JSON input only for new MIPs

If you only need to run the color depth search for some new MIPS that have been added to the library you can do that using the following command:

java \
    -jar target/colormipsearch-2.8.0-jar-with-dependencies.jar \
    createColorDepthSearchJSONInput \
    --jacsURL http://goinac-ws1.int.janelia.org:8800/api/rest-v2  \
    --authorization "Bearer tokenvalue" \
    -l flylight_split_gal4_published \
    -od local/testData/mips \
    --output-filename new_splitgal4_published \
    --excluded-mips local/testData/mips/existing_splitgal4_published.json

The command assumes that "local/testData/mips/existing_splitgal4_published.json" is a JSON file that contains the metadat for all MIPs that you don't need to compute and it will put the MIPs that require color depth search in the "new_splitgal4_published.json" ("--excluded-mips" argument) under "local/testData/mips" directory ("-od" argument)

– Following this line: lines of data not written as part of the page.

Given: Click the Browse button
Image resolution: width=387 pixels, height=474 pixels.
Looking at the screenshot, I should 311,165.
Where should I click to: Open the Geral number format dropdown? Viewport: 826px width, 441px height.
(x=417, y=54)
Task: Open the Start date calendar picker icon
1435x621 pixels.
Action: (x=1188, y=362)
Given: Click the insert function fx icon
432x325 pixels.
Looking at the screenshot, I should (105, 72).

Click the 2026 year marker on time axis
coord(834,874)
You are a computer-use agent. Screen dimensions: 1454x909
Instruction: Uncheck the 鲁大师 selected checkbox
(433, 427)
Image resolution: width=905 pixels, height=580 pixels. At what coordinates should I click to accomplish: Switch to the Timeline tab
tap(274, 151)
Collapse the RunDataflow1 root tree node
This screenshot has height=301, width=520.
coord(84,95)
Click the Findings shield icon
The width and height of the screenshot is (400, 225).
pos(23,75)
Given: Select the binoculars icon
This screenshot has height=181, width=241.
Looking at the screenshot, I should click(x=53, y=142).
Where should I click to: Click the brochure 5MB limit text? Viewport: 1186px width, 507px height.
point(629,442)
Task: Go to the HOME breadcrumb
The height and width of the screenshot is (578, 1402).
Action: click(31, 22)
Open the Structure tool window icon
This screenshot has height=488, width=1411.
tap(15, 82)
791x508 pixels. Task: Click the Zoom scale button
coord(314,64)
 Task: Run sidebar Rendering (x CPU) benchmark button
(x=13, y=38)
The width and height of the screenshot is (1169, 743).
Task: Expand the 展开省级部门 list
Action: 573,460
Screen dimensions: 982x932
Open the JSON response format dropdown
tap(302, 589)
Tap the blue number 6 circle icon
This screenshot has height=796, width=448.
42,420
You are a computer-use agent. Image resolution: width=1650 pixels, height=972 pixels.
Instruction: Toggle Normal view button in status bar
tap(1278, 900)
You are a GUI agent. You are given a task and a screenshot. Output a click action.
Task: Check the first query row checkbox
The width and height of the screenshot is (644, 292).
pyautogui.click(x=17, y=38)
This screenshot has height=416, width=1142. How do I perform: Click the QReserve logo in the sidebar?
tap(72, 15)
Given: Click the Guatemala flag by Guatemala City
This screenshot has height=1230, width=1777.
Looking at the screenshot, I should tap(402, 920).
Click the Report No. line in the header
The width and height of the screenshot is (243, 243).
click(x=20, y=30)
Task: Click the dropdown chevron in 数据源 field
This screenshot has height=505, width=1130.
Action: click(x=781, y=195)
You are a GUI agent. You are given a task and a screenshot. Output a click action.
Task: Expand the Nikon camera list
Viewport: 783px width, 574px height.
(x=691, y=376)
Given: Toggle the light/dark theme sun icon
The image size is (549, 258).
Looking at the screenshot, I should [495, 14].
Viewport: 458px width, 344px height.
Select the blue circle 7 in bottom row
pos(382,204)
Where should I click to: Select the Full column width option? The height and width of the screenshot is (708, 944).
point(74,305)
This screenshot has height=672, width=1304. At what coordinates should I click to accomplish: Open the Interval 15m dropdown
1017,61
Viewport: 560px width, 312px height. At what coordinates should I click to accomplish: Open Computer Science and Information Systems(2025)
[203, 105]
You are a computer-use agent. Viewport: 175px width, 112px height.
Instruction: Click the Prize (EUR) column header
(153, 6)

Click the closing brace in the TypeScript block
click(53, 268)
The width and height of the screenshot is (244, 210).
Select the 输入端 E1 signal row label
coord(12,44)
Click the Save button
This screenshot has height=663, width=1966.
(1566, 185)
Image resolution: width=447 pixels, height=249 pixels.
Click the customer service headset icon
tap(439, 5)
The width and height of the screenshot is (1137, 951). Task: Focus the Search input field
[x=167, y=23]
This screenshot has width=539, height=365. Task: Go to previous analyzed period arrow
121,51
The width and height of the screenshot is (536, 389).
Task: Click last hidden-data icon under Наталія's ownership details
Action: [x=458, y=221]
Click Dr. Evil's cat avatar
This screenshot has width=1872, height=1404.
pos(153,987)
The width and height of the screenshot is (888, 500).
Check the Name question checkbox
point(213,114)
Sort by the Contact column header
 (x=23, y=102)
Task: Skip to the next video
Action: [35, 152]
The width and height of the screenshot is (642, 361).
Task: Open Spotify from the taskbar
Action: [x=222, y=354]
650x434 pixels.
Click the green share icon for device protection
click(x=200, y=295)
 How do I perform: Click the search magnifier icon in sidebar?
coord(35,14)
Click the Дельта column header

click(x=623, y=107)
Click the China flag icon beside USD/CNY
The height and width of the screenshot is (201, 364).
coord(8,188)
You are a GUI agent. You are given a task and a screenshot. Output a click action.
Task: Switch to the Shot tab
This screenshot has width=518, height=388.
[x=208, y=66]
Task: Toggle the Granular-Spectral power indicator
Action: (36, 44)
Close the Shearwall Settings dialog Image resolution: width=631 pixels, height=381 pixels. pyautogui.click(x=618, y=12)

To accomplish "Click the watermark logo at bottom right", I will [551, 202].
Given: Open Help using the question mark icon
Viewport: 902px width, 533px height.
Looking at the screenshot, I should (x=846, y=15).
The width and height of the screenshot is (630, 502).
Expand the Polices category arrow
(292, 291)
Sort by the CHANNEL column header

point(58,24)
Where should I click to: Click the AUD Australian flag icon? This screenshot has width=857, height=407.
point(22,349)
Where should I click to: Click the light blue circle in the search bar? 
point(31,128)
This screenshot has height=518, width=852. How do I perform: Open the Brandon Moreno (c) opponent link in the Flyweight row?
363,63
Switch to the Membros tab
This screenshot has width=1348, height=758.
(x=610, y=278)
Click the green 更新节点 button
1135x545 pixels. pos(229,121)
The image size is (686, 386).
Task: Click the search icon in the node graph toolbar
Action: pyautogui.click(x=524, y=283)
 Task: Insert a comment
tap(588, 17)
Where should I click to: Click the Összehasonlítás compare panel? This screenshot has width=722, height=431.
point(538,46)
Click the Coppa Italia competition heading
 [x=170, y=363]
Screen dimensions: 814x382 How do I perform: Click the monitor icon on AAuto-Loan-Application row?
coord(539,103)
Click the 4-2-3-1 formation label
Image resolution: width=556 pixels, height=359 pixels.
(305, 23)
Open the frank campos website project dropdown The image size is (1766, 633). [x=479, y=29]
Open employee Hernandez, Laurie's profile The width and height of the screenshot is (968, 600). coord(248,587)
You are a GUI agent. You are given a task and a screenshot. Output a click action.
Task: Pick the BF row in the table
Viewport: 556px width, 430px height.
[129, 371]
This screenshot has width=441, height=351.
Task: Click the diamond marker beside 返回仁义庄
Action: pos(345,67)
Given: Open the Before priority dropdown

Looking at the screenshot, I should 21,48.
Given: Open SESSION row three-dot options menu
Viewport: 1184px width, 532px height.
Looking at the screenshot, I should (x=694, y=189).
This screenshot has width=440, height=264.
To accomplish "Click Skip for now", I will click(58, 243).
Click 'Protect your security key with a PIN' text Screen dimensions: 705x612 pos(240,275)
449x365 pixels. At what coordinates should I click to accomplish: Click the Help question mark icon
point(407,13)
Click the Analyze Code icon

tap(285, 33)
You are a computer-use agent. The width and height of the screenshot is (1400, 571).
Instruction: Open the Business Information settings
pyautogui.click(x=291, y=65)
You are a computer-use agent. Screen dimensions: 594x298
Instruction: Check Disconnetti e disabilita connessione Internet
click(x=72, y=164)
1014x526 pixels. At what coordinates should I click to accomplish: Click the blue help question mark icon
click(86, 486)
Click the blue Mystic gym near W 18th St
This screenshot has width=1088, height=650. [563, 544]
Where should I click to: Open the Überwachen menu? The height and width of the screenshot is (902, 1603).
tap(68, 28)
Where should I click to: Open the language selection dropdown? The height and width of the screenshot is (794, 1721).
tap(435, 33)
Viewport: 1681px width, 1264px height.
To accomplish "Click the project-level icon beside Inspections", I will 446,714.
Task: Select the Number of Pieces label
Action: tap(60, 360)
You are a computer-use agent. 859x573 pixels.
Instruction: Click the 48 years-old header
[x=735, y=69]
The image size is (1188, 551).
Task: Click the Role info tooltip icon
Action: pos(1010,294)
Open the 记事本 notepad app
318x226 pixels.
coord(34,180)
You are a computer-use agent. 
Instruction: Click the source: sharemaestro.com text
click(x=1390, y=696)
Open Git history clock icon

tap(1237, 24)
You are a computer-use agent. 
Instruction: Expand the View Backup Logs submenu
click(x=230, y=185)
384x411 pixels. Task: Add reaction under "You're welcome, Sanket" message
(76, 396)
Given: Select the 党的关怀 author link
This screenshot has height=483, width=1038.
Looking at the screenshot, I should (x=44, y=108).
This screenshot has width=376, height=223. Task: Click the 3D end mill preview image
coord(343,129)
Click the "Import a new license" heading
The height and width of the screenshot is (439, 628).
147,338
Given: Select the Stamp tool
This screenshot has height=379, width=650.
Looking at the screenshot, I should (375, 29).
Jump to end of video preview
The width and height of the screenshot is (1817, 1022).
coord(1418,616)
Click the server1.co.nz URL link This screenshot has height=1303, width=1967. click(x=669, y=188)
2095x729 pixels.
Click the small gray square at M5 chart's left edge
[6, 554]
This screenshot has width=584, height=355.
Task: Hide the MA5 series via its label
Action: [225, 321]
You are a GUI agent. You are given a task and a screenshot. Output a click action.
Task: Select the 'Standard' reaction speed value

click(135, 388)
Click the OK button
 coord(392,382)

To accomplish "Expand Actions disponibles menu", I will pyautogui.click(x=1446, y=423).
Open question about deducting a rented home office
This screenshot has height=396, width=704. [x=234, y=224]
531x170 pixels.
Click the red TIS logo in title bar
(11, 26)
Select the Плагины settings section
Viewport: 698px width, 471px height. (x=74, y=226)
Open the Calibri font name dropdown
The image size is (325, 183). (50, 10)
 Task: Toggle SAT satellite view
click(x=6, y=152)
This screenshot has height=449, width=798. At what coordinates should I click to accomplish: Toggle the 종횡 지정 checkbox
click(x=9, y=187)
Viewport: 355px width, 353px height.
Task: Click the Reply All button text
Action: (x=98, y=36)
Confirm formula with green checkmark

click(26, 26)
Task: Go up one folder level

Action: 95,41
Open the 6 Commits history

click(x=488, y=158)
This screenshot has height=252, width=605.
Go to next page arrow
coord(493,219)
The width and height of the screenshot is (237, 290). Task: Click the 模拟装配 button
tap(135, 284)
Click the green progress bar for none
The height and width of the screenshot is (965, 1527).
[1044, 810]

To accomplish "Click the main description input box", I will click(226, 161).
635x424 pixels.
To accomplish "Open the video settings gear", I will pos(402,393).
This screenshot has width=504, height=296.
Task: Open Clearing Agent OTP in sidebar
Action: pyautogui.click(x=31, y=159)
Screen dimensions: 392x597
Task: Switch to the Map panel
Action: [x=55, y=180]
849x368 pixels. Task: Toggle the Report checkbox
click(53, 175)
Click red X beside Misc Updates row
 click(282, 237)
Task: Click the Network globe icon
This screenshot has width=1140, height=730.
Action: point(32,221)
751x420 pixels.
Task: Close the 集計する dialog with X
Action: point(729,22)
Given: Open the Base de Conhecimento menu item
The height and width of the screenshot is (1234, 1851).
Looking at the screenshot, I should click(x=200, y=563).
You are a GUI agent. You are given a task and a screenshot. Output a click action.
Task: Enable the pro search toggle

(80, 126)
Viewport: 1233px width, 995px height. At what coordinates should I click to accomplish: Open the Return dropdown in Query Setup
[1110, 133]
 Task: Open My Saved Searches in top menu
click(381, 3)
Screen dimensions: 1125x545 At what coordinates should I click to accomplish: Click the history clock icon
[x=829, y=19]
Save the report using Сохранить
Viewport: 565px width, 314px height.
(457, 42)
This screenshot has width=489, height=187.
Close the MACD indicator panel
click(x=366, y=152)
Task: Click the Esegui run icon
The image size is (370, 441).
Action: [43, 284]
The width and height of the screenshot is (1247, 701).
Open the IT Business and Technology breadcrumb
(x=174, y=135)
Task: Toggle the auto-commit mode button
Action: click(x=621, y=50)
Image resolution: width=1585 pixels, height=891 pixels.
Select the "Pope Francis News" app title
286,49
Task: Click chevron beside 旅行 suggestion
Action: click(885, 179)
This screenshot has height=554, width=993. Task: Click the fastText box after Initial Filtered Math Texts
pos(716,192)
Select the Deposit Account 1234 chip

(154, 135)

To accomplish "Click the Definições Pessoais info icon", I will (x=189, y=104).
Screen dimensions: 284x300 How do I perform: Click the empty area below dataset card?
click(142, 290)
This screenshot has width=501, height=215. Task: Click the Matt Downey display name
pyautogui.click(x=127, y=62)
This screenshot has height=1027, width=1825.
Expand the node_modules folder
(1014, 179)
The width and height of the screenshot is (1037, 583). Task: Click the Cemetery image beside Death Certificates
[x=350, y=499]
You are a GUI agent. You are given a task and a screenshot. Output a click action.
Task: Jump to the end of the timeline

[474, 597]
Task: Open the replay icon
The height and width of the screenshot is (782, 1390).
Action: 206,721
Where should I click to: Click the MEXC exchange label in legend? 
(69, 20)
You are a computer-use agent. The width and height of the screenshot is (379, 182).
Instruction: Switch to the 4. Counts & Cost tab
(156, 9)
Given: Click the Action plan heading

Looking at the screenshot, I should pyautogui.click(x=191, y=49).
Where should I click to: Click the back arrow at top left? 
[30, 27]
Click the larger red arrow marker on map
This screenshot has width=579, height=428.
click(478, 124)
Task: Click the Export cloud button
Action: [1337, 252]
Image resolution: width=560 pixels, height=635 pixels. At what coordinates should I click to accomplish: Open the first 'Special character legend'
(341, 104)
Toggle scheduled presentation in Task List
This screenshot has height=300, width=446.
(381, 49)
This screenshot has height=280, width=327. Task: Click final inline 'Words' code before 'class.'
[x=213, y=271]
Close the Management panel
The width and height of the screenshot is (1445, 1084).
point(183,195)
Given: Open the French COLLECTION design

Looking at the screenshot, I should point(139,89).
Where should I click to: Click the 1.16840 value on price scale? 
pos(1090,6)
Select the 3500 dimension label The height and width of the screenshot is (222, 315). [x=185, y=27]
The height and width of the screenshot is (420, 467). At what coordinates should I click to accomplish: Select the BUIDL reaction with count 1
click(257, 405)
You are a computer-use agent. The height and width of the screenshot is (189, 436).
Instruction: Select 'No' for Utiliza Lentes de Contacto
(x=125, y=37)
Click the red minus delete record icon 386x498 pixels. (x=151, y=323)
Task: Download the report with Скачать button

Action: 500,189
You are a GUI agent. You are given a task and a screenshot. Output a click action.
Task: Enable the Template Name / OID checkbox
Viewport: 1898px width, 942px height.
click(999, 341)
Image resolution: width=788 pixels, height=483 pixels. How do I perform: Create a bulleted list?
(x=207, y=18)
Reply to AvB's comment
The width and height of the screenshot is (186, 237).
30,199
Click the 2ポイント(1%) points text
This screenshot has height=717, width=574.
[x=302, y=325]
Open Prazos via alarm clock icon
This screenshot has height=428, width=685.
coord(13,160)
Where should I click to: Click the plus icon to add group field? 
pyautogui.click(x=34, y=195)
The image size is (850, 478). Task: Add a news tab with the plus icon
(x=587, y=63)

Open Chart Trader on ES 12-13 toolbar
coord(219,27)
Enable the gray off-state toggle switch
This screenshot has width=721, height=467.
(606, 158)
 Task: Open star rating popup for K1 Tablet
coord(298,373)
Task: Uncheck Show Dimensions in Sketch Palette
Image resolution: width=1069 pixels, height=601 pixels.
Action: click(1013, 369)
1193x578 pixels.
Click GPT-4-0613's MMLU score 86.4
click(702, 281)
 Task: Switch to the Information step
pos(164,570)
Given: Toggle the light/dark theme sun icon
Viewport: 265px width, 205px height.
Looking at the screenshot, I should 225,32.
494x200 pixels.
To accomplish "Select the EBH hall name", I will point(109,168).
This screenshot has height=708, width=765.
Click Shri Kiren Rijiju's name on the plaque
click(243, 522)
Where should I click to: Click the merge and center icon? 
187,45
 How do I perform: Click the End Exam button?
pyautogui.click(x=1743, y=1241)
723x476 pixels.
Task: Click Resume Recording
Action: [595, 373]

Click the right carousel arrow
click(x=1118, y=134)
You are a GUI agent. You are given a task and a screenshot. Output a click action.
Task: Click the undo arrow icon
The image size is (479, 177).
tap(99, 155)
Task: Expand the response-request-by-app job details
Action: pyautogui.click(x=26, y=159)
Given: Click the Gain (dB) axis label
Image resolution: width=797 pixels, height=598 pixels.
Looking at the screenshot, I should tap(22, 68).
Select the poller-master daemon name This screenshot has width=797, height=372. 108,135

"createColorDepthSearchJSONInput" also supports an "--excluded-libraries" which checks the case in which a MIP is part of multiple libraries and if it is part of any library specified in the --excluded-lubraries list then the MIP will not be included in the output JSON.

Step 1': Replace image URLs

Sometime the image URLs need to be replaced with image URLs that reference MIPs generated with a different gamma value that are better suited for viewing the matched regions. Image URLs can be updated at any time but the sooner we apply this the fewer files that need to be updated downstream.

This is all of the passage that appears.